A common reaction to this elevated sensitivity is stress and avoidance behavior, often leading to very awkward social situations and impairing the ability to take part in social situations.
Schools are one such social situation and we all know the stress a noisy classroom can produce. Concentration is gone, and education, as well as essential skills like language reproduction, suffer.
There is lots of prior research on these fields, and there is some evidence that sensory information in people on the Autism spectrum is processed differently than in a neurotypical brain. It seems that a certain adaptability, needed to overcome noise issues and bridge asynchrony between auditory and visual sensory input, is reduced in some people on the Autism Spectrum.
In essence, my experiment was responsible for looking at neurotypical people and measuring any effect on language perception produced by varying the delay between auditory and visual input, as well as the loudness.
Here, I had the possibility to conduct an entire reaction-time-based experiment with over 70 participants and went through all the struggles that come with proper science. I did extensive literature research, coded the experiment, and learned a lot about the reasons nobody really ever does reaction time-based studies like this via a common internet browser. It was an almost 9 months long learning experience full of doing things I had never done before.
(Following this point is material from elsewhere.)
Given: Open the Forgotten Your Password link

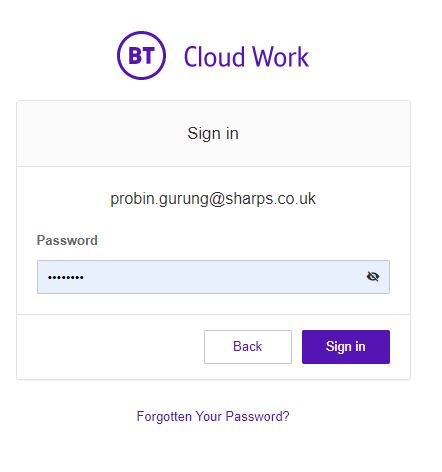Looking at the screenshot, I should [213, 416].
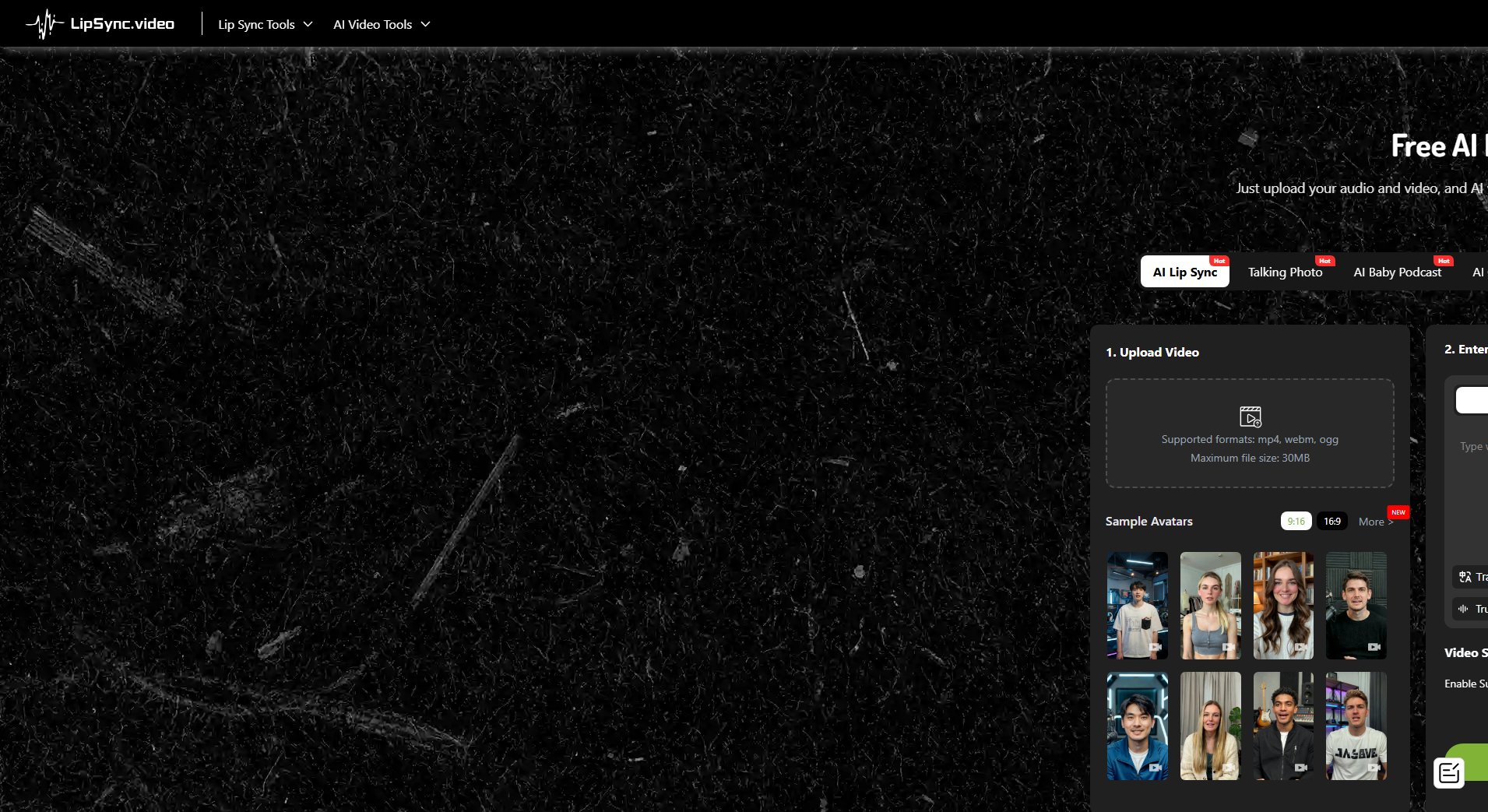Choose the avatar in the gray crop top
Viewport: 1488px width, 812px height.
(x=1210, y=606)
I learned and got to love writing in Latex, had to learn JavaScript for the efficient serving of the stimuli, and R for the statistical analysis. I also got to brush up on my data visualization skills in Python and made some pretty graphs of the results.
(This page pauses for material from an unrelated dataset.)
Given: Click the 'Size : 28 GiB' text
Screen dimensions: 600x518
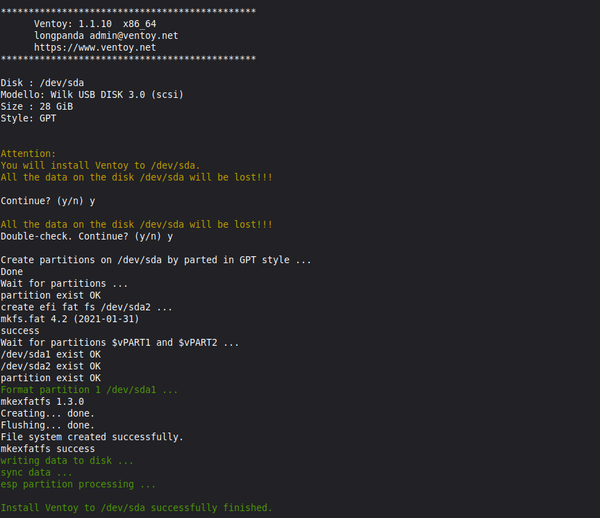Looking at the screenshot, I should point(36,106).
The experiment is still working and online if you want to have a look at it. Be mindful though that measuring reaction speed every millisecond is important, which is why it makes heavy use of your browser cache and has been known to crash and defeat some not-so-tough computers.
Try out the experiment yourself
Even with writing alone I had extensive helpful feedback from my supervisors and learned a lot about scientific processes and associated considerations.
There was always the next unsolvable problem. Just one example was scientificity and ethical considerations clashing, data privacy against the accuracy of results. Since the machines participants participated on, were private devices, I was unable to know important data like their internet speed and provider, their type of GPU, and their type of external hardware. Turns out, for an auditory experiment, the type and setup of the speakers do play an important role and influence response speed.
The final version of my thesis has something around 80 pages, much of it utterly boring, but nevertheless important statistical analyses. If you really want to, you can have a look at the whole thing here:
I am a fan and proponent of open source and open science practices. So here you can also find the rest of the project with the original source code. I am not yet where I want to be with my documentation practices, and it scares me a bit that anyone can now have a full grasp of all the mistakes I did, but I am throwing this out there as a practice step. I learned and gained a lot from looking at other people’s projects and I strive to be open about my processes too.
The original video stimuli are not mine and I have no right releasing them, so they are omitted here.